Does Obama have the vision or the strength to turn this clock back and
forward at the same time? In the realm of foreign policy, the
Obama/Biden approach has not been too different from that of Bush or
McCain. A New Deal for the rest of the world would require a rapid exit
from Iraq and Afghanistan and no further adventures in these regions or
elsewhere. Biden has virtually committed himself to a Balkanisation of
Iraq, which now appears less likely since the rest of the country as
well as Iran and Turkey are opposed, for different reasons, to the
creation of an Israeli-American protectorate in Northern Iraq with
permanent US bases. Obama would be best advised to announce a rapid and
complete withdrawal. Apart from all else, the costs are now prohibitive.
And sending troops based in Iraq to Afghanistan would only recreate the
mess elsewhere. As numerous British diplomatic, military and
intelligence experts have warned, the war in South Asia is lost.
Washington is certainly aware of this fact. Hence the panic-induced
negotiations with the neo-Taliban. One can only hope that Obama's
foreign policy advisers will force a retreat on this front as well.
What of South America? Surely Obama should mimic Nixon's trip to Beijing
and fly to Havana, ending the economic and diplomatic embargo of Cuba.

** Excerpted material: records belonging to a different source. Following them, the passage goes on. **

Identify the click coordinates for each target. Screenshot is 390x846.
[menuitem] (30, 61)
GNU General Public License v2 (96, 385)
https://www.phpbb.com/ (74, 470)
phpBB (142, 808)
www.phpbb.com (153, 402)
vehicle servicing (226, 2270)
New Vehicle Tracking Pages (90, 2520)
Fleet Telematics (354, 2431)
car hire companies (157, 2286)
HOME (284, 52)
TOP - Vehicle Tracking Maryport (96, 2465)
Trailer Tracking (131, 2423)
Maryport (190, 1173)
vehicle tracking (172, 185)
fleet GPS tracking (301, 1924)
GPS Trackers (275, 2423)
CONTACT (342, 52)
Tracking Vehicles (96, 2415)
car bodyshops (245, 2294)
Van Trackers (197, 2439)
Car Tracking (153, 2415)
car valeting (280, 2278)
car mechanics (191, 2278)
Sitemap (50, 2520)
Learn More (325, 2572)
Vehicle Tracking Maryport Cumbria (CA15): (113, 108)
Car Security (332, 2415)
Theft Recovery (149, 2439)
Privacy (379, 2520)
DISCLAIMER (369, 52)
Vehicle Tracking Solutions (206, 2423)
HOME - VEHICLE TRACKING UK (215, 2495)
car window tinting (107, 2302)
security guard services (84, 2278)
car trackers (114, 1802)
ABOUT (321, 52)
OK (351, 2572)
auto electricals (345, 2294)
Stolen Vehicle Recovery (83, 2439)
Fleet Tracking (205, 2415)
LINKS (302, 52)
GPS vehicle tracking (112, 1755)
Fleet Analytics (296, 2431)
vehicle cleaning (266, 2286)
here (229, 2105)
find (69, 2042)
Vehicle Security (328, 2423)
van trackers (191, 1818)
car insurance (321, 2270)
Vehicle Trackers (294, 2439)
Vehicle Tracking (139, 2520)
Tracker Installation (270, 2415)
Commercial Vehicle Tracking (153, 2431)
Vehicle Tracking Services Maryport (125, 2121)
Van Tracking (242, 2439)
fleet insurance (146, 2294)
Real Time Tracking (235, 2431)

Even Colin Powell acknowledged that the regime had done a great deal for
its people. It will be difficult for Obama to preach the virtues of the
free-market, but the Cubans could certainly help him in establishing a
proper healthcare system in the United States. This would be change that
most Americans would be happy to believe in. Other lessons are also on
offer from other South American countries that foresaw the crisis of
neoliberal capitalism and began to restructure their economies over a
decade ago.
If change means that nothing changes and all we have is imperialism with
a human face, then those who have put Obama in the White House might
decide after a few years have passed that a progressive party in the
United States has become a necessity.
PS: Fate and history: The same day that Spain denied the son of Osama
Bin Laden political asylum, Obama appointed the son of an Irgun
terrorist as his Chief of Staff. Osama's son declared that he did not
agree with his father's actions or opinions. Rahm Israel Emmanuel is an
Israel-firster, a pro-war DLC hack and a bully. Not an auspicious start.
Tariq Ali’s latest book, ‘The Duel: Pakistan on the Flight Path of
American Power’ is published by Scribner.